[[ RECORDS SHOWN open ]]
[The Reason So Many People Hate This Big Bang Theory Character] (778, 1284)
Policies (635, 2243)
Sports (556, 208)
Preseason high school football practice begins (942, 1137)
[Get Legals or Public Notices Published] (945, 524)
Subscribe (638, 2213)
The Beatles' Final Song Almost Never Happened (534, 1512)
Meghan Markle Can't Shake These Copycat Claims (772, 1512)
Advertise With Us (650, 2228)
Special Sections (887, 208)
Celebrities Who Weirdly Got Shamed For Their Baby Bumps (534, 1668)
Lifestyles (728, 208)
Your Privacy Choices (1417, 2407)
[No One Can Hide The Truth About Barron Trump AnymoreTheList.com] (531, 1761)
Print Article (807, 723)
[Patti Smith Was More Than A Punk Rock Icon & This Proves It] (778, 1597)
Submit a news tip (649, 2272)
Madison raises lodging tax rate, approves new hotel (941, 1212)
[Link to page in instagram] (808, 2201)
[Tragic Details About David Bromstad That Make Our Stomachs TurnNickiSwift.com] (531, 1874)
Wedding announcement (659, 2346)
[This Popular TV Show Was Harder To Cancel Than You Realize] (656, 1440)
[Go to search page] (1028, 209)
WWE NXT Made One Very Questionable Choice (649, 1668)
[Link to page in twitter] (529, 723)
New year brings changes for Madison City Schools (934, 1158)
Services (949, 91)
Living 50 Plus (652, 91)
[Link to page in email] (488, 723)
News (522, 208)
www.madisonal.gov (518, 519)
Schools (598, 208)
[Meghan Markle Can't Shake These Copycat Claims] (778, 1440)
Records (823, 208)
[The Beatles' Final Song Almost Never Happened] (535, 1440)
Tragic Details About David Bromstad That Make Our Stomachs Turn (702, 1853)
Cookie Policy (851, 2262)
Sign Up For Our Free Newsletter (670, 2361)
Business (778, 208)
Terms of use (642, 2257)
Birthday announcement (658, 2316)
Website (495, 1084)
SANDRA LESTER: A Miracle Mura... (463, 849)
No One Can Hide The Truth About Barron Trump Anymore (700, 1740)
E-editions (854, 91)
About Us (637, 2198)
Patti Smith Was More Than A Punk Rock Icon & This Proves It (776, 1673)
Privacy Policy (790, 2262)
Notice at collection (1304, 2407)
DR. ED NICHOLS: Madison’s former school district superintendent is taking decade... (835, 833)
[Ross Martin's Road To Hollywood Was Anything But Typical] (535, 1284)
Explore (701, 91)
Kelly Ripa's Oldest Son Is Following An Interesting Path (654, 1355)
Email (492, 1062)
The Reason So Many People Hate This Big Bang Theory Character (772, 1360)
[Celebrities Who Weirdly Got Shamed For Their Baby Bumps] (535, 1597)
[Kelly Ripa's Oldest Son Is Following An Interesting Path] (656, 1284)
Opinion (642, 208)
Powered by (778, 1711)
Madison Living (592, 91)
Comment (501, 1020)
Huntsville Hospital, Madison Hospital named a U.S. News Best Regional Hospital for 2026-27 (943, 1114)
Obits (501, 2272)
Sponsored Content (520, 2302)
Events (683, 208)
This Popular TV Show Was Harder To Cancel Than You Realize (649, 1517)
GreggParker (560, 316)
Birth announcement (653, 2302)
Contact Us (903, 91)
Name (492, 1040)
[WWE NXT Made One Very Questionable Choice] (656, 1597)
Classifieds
[[ RECORDS SHOWN closed ]]
** EXERCISE INSTRUCTIONS **
The required output is the number of lines in the records that contain the word "Interesting", with nothing added.

** OUTPUT FOR THIS TASK **
2